Ma vi è di più: la differenziazione del bicameralismo ha una evidente ricaduta sulla stabilità dei governi. La presenza di maggioranze divergenti nelle due Camere non è una singolarità verificatasi solo nel 2013, quando produsse effetti dirompenti nel sistema costituzionale, quali la rielezione del Presidente della Repubblica Napolitano. Essa è quasi una costante dall’inizio degli anni 90, in presenza di elettorati diversi (al Senato i più giovani non votano), partiti in costante travaglio e sistemi elettorali mai identici per le due Camere. Solo dopo due elezioni, quelle del 2001 e del 2008, Camera e Senato avevano il medesimo colore politico, mentre nelle altre quattro occasioni le maggioranze uscite dalle urne non coincidevano. E non è un caso che i due Governi Prodi, nell’ottobre ’98 e nel gennaio 2008, caddero proprio perché furono sfiduciati in una Camera, mentre erano al sicuro nell’altra. In questo senso, la riforma non introduce una nuova forma di governo, ma potrebbe porre le condizioni per un recupero di funzionalità all’interno della tradizionale forma parlamentare, specie se abbinata a una legge elettorale che favorisca la formazione di una maggioranza politica.

Un tentativo di recupero di “normalità” si coglie anche nel rafforzamento degli strumenti di carattere ordinario a disposizione dell’esecutivo per accelerare l’iter legislativo e nella correlata limitazione degli istituti “eccezionali”, quali il decreto-legge, il cui abuso costituisce da decenni una piaga del nostro sistema costituzionale.

Così, viene introdotta una novità che rinforza la posizione del Governo in Parlamento, il “voto a data certa”. Con esso, il Consiglio dei Ministri potrà chiedere alla Camera di concedere una corsia prioritaria per l’esame dei disegni di legge essenziali per l’attuazione del programma. La Camera potrà decidere se seguire questo procedimento e, nel caso, si pronuncerà entro un massimo di 85 giorni, approvando, modificando o rigettando la proposta.

Questo strumento dovrebbe ridurre il ricorso da parte dell’esecutivo alla questione di fiducia per ottenere in tempi rapidi l’approvazione di una legge, e dovrebbe costituire un’alternativa all’abuso dei decreti legge, per i quali si si introducono limiti severi.

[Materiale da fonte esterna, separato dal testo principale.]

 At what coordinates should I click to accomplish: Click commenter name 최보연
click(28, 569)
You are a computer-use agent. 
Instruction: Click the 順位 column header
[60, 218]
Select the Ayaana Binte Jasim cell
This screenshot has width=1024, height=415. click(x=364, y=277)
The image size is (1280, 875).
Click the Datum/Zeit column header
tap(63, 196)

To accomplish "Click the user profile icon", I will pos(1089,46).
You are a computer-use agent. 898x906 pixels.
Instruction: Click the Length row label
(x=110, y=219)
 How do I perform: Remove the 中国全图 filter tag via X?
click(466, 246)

Essi potranno recare solo misure di immediata applicazione (altrimenti non sarebbero urgenti) e di contenuto omogeneo; non potranno disciplinare materie delicate come quella costituzionale ed elettorale. Non solo: anche il Parlamento non potrà più utilizzare il binario del procedimento di conversione come occasione per attaccare al treno in marcia verso l’approvazione ulteriori “vagoncini”, con norme estranee all’oggetto e al fine del decreto.

Insomma, né la tirannia, né l’equilibrio perfetto dei poteri; semmai un qualche passo verso quell’idea di democrazia che, parafrasando il grande primo ministro laburista Clement Attlee, significa governo fondato sulla discussione, ma che funziona soltanto se, a un certo punto, riesce a far smettere la gente di discutere.